**PROBLEM TO WORK ON**:
Write out every one of the records below word for word, leaving out the pictures.

-- Begin DATA IN THIS EXERCISE --

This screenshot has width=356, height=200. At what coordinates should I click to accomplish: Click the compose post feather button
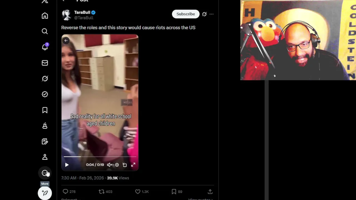[x=45, y=193]
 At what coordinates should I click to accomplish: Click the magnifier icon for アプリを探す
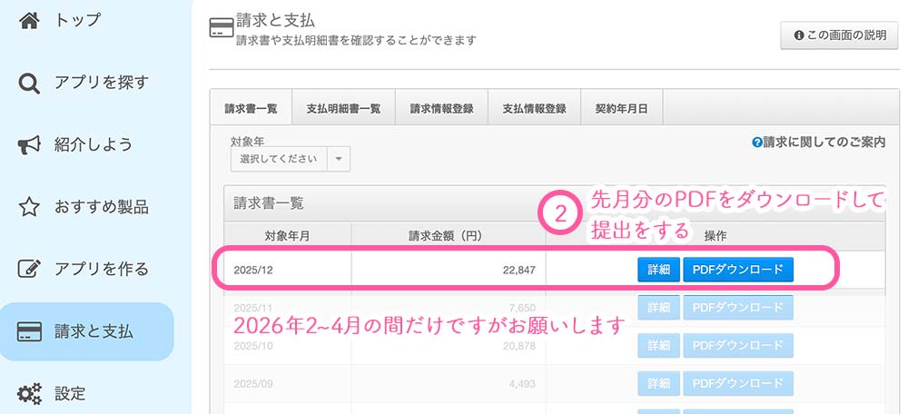point(29,83)
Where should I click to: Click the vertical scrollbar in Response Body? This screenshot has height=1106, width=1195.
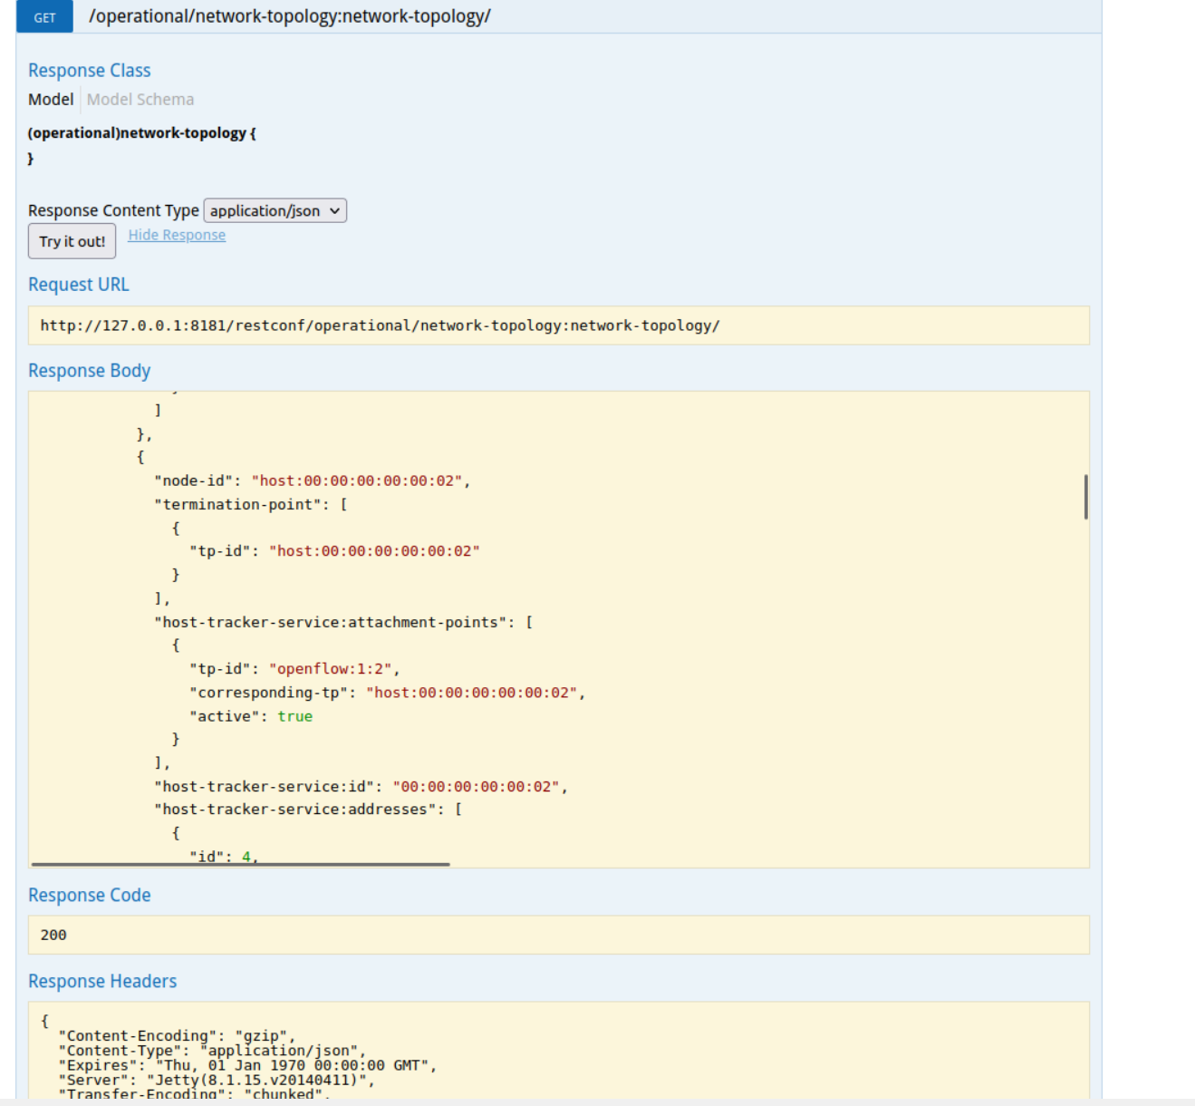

-- End DATA IN THIS EXERCISE --

**COMPLETE OUTPUT**:
This screenshot has width=356, height=200. At what coordinates should I click to accomplish: Click the compose post feather button
[x=45, y=193]
 At what coordinates should I click to accomplish: Click the magnifier icon for アプリを探す
point(29,83)
Where should I click to: Click the vertical scrollbar in Response Body? This screenshot has height=1106, width=1195.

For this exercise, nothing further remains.